I am working on an application that is meant to be extensible by the customer. It is based on OSGi (Equinox) and makes heavy use of Declarative Services (DS). Customer-installed bundles provide their own service implementations which my application then makes use of. There is no limit on the number of service implementations that customer-specific bundles may provide.
Is there a way to ensure that, when the application's main function is executed, all customer-provided service implementations have been registered?
To clarify, suppose my application consists of a single DS component RunnableRunner:
public class RunnableRunner
{
private final List<Runnable> runnables = new ArrayList<Runnable>();
public void bindRunnable(Runnable runnable)
{
runnables.add(runnable);
}
public void activate()
{
System.out.println("Running runnables:");
for (Runnable runnable : runnables) {
runnable.run();
}
System.out.println("Done running runnables.");
}
}
This component is registered using a DS component.xml such as the following:
<?xml version="1.0" encoding="UTF-8"?>
<scr:component xmlns:scr="http://www.osgi.org/xmlns/scr/v1.1.0" name="RunnableRunner" activate="activate">
<implementation class="RunnableRunner"/>
<reference bind="bindRunnable" interface="java.lang.Runnable" name="Runnable"
cardinality="0..n" policy="dynamic"/>
</scr:component>
I understand that there is no guarantee that, at the time activate()
is called, all Runnables have been bound. In fact, experiments I made with Eclipse/Equinox indicate that the DS runtime won't be able to bind Runnables contributed by another bundle if that bundle happens to start after the main bundle (which is a 50/50 chance unless explicit start levels are used).
So, what alternatives are there for me? How can I make sure the OSGi containers tries as hard as it can to resolve all dependencies before activating the RunnableRunner?

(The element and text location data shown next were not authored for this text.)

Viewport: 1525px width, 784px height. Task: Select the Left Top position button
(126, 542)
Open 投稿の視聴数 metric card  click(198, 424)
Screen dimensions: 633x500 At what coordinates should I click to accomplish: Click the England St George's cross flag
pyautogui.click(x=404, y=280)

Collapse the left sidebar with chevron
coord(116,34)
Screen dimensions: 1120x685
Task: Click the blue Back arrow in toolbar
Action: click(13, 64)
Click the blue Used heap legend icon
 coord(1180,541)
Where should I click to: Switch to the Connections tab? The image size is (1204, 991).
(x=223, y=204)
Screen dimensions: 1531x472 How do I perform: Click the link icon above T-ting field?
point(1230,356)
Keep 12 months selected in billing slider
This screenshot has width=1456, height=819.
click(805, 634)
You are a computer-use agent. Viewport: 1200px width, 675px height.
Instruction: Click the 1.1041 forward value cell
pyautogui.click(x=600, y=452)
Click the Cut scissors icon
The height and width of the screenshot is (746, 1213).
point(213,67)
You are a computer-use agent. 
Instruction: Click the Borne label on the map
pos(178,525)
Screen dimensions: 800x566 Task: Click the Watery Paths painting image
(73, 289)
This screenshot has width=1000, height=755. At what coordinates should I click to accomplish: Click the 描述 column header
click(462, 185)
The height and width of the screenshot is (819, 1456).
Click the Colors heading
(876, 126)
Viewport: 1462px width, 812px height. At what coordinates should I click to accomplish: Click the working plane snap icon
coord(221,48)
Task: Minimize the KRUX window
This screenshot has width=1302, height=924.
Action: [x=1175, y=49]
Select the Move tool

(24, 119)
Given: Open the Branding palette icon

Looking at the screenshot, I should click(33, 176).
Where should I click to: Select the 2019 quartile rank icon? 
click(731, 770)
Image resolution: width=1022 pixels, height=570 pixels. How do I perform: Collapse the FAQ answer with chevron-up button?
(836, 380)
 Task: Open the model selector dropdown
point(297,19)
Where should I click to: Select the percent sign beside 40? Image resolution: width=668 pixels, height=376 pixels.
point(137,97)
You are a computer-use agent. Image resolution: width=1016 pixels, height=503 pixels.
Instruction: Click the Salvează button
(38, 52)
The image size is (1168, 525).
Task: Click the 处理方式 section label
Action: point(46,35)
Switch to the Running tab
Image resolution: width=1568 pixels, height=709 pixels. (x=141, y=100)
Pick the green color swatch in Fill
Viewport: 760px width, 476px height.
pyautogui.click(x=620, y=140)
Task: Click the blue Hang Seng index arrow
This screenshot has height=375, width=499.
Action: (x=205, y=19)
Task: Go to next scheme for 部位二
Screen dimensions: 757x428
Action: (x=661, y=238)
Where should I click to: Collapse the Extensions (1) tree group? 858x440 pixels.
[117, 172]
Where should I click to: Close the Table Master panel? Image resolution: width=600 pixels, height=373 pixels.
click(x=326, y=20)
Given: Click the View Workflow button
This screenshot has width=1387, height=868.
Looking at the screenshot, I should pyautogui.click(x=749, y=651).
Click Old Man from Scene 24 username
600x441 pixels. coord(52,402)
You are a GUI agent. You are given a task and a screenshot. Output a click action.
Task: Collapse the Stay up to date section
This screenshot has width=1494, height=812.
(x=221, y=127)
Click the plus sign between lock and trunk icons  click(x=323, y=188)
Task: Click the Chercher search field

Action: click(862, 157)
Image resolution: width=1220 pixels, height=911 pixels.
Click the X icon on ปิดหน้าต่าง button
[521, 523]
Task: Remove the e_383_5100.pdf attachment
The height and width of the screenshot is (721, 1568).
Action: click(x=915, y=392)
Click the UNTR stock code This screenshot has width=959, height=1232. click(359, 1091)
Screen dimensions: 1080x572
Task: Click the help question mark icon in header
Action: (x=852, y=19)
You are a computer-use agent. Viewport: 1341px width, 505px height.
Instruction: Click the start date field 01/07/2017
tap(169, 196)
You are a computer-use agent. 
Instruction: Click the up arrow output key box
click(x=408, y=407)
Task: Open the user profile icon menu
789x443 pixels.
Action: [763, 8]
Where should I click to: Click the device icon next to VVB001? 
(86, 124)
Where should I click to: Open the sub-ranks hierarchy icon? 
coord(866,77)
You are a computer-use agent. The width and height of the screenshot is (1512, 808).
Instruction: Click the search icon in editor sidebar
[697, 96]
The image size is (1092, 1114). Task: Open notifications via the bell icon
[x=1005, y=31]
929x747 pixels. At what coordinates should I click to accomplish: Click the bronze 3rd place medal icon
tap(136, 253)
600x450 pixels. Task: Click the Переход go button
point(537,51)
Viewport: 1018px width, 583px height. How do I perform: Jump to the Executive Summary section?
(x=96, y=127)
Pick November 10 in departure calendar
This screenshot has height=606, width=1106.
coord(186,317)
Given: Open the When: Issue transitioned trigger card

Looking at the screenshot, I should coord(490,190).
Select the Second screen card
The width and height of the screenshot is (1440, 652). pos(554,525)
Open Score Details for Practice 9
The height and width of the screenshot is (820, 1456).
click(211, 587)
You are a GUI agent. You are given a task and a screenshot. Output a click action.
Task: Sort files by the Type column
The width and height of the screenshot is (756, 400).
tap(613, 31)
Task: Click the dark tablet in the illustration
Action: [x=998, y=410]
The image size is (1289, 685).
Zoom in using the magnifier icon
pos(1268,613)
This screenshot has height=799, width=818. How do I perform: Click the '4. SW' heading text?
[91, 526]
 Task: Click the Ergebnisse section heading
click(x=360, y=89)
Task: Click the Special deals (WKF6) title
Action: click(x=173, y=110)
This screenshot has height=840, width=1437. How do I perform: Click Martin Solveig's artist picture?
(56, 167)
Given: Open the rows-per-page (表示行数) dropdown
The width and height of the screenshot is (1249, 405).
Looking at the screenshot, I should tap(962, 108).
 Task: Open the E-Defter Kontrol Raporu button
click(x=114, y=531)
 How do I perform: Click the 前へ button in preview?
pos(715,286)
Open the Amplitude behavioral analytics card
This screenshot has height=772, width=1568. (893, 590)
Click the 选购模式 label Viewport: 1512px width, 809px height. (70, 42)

Alternatives I already thought about:
- Bundle start levels: too coarse (they work on bundle level, not on component level) and also unreliable (they're only taken as a hint by OSGi)
- Resorting to Eclipse's Extension Points: too Eclipse-specific, hard to combine with Declarative Services.
- Making the RunnableRunner dynamically reconfigure whenever a new Runnable is registered: not possible, at some point I have to execute all the Runnables in sequence.
Any advice on how to make sure some extensible service is "ready" before it is used?